This past weekend, the Rethink Conference at Schuller's Crystal Cathedral began. This three day event was hosted by Schuller and popular emerging futurist Erwin McManus.

In addition to McManus, the Rethink Conference has several other Christian leaders speaking: Gary Smalley, Henry Cloud, Chuck Colson, and Kay Warren, to name a few. While the speaker list includes several names outside the Christian camp (Larry King, George Bush Sr., Rupert Murdoch, etc.), a majority of the speakers, both Christian and non-Christian, are proponents mystical spirituality. The reason this is important to know is because Schuller's vision of an all-inclusive global religious body cannot happen without mysticism. It is in fact the vehicle through which Schuller's dream will occur. He discloses a little more of this vision in his book:

I met once more with the Grand Mufti (a Muslim), truly one of the great Christ-honoring leaders of faith. ... I'm dreaming a bold impossible dream: that positive-thinking believers in God will rise above the illusions that our sectarian religions have imposed on the world, and that leaders of the major faiths will rise above doctrinal idiosyncrasies, choosing not to focus on disagreements, but rather to transcend divisive dogmas to work together to bring peace and prosperity and hope to the world. (p. 502).

In order for this "bold impossible dream" to occur, change agents such as Schuller and McManus realize that Christianity needs to be redefined.
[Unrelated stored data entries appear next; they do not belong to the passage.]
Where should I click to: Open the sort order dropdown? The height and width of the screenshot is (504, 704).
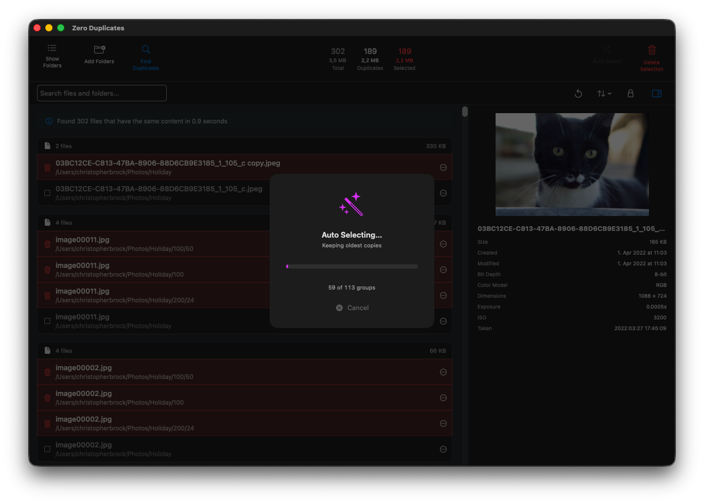coord(604,94)
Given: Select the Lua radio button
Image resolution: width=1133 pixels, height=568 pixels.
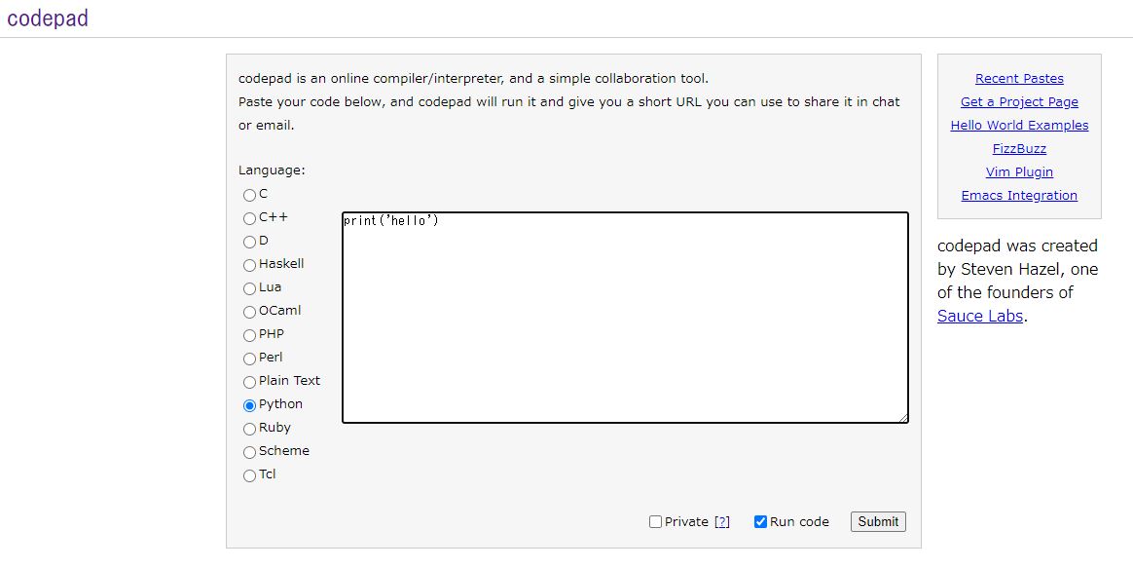Looking at the screenshot, I should (x=249, y=288).
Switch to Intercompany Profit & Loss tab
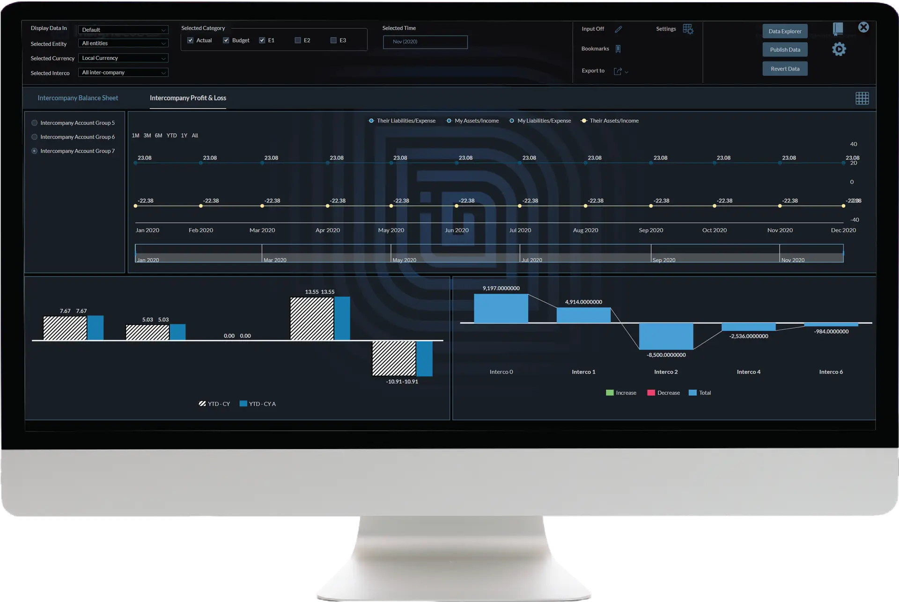899x602 pixels. (x=188, y=97)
Thus, the term rethink. McManus has believed this for some time. In an interview, he stated:

My goal is to destroy Christianity as a world religion and be a recatalyst for the movement of Jesus Christ.... Some people are upset with me because it sounds like I'm anti-Christian. I think they might be right!(1)

It's easier to understand what McManus means by this by reading this next statement from him:

The Barbarian Way was, in some sense, trying to create a volatile fuel to get people to step out and act. It's pretty hard to get a whole group of people moving together as individuals who are stepping into a more mystical, faith-oriented, dynamic kind of experience with Christ. So, I think was my attempt to say, "Look, underneath what looks like invention, innovation and creativity is really a core mysticism that hears from God, and what is fueling this is something really ancient." That's what was really the core of The Barbarian Way. (from Relevant magazine)

To put this in plain terms, there is a three step process in making this new vision become a reality. First, reeducation: convince Christians that the Christianity of today has to be thrown out and replaced by a whole new way of thinking. Second, get these new thinking Christians to incorporate mysticism into their lives and hear the voice of a new kind of God, not one that is described in the Bible but one that is found through altered states of consciousness. McManus put it this way: "I build my life not on the Word of God, but the voice of God. The Scriptures are to me the instrument that God has placed in history for me to learn the voice of God." (2) The voice of this mystical god will direct people to the final step of the process, and that will be to bring about a supposed kingdom of God where all will be one, and where man finally realizes his own divinity. Unfortunately, it will be a kingdom built, not on the truth of the Word of God, thus not on the Gospel of Jesus Christ.

The rethinking of Christianity is taking place right now before our very eyes. The mystical practices are now being implemented by countless people around the world, including huge numbers of professing Christians through the spiritual formation movement. It is just a matter of time before this new age dream will take effect, and a great spiritual delusion will overtake the masses.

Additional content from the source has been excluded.